• DOCUMENT SEGMENT:
This metaphorical use of structure is also seen in IT. In fact, the meaning expressed through that technique is rather similar to the circularity idea in Waterland. Cycles of harmful behaviour (social and psychological) are found everywhere in IT – guilt, alcoholism, inappropriate sexual relationships, and so on. Almost every character and community in the novel seems to be going round in destructive circles, unable to leave their past behind. The novel mimics this in its alternation between past and present. As the 1958 and 1985 stories are narrated in parallel, with the same group of characters undergoing two very similar journeys at 27 years remove, the reader begins to feel the disorienting weirdness of that inability to escape harmful behaviour.

The idea of a double narrative, with one story set in the past and one in the future, has become a very familiar feature of contemporary literature and cinema. The metaphorical possibilities have been recognised by authors both literary and popular, but there are other approaches to the double narrative structure that can be equally powerful.  Let’s now look at a movie example that illustrates a slightly different approach.

• DATA PROVIDED:
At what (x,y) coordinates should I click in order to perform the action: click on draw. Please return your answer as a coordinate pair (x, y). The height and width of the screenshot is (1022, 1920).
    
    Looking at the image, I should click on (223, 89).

• REQUIRED ACTIONS:
a – List the kinds of harmful behavior that the passage on double narratives in IT and Waterland gives as examples.
b – Translate this sentence from the passage on double narratives into Spanish: "Almost every character and community in the novel seems to be going round in destructive circles, unable to leave their past behind."
c – Write the next part of the passage on double narratives in IT and Waterland, carrying on from its last sentence.

• ANSWER SET:
a –
guilt
alcoholism
inappropriate sexual relationships

b – Casi todos los personajes y comunidades de la novela parecen dar vueltas en círculos destructivos, incapaces de dejar atrás su pasado.

c –
The Godfather Part II cuts between the early life of mob boss Vito Corleone – In turn-of-the century Sicily then New York – and the experiences of his son and successor Michael Corleone half a century later. This is no mere flashback fest since there is no dependency between the two narratives. Vito’s early life is not being recalled by someone within Michael’s story, for example. Nor does the 1950s story complete or explain the earlier events in a way that’s similar to The Usual Suspects.

The parallel narration of Vito’s and Michael’s stories does not seem to serve a metaphorical purpose akin to the use of narrative structure in IT. Naturally, it’s no less expressive for that. Its main strength is that it creates a gap across which sparks of meaning can jump. Similar themes surface in both Corleone narratives – family, loyalty, revenge, religion, roots, the responsibility of leadership etc. – and we are able to consider from different perspectives thanks to the differing events of Vito’s and Michael’s lives. For example, Vito returns to Sicily to take revenge on his mother’s killer. By contrast, Michael kills a family member – Fredo, his brother. However, there’s a strange act of mercy in that he waits for his mother to die before ordering the killing. It’s a beautiful and poetic technique, capable of creating an incredibly rich fabric of interconnecting meanings.

This concludes my brief survey of the double narrative structure. It’s now over to you. Can you think of any movies or novels that make use of it? If so, what specific purpose does it serve?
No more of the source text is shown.